Mechanistic Insights Into the Role of Selenoprotein M in Nickel-Induced Lung Fibrosis.

Long-term exposure to high concentrations of nickel (Ni) compounds could cause damage to lung tissue and increase the risk of lung and respiratory cancers. Selenoprotein M (SELENOM) plays a crucial role in antioxidant and anti-inflammatory activities. However, the relationship between SELENOM and the mechanism of Ni-induced pulmonary fibrosis in mice remains unknown. Our study explored the regulated mechanism of SELENOM in Ni-induced pulmonary fibrosis. Wild-type and SELENOM knockout C57BL/6N male mice were randomly divided into Wild-control and Wild-Ni groups, which were administered distilled water and NiCl (10 mg/kg) by gavage for 21 days. Lung tissues were then collected for histological analysis using hematoxylin-eosin (H&E) and Masson staining, as well as for electron microscopic examination.
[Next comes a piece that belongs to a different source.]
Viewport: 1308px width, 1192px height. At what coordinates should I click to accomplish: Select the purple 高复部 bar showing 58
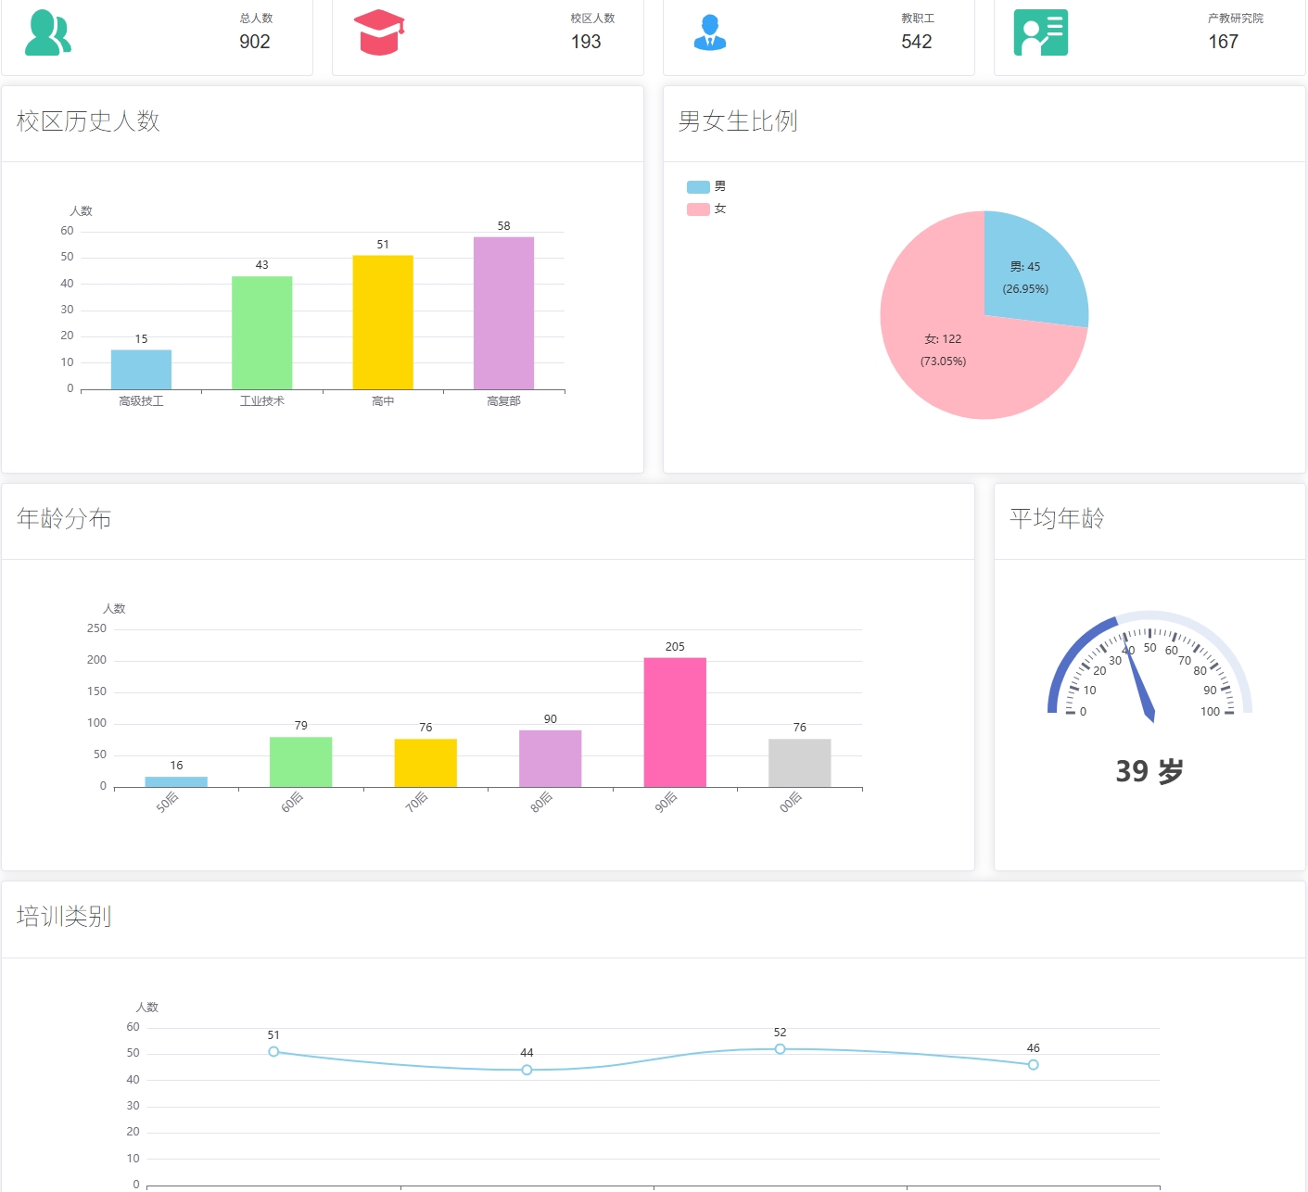[503, 313]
Firstly, light microscopy revealed inflammatory cell infiltration, alveolar collapse, and alveolar wall thickening in the lung tissue of SELENOM knockout mice. Electron microscopy of lung tissue showed a large accumulation of fibroblasts, proliferation of collagen fibers, and dense collagen deposition, indicating that SELENOM knockout increased lung injury in Ni treatment. Secondly, SELENOM knockout increased malondialdehyde (MDA) levels while decreasing superoxide dismutase (SOD), total antioxidant capacity (T-AOC), and glutathione peroxidase (GSH-Px) activities. Furthermore, Ni exposure and SELENOM knockout significantly upregulated protein and mRNA levels of epithelial-mesenchymal transition (EMT) markers α-SMA, COL-I, TGF-β1/Smad, and JAK2/STAT3 signaling pathway in the lung. These findings suggest that SELENOM knockout promotes EMT and exacerbates pulmonary fibrosis and inflammation through activation of the TGF-β1/Smad and JAK2/STAT3 signaling pathways. In summary, our study highlights the critical role of SELENOM in mitigating Ni-induced pulmonary fibrosis and provides insights into potential therapeutic targets for Ni-induced lung diseases.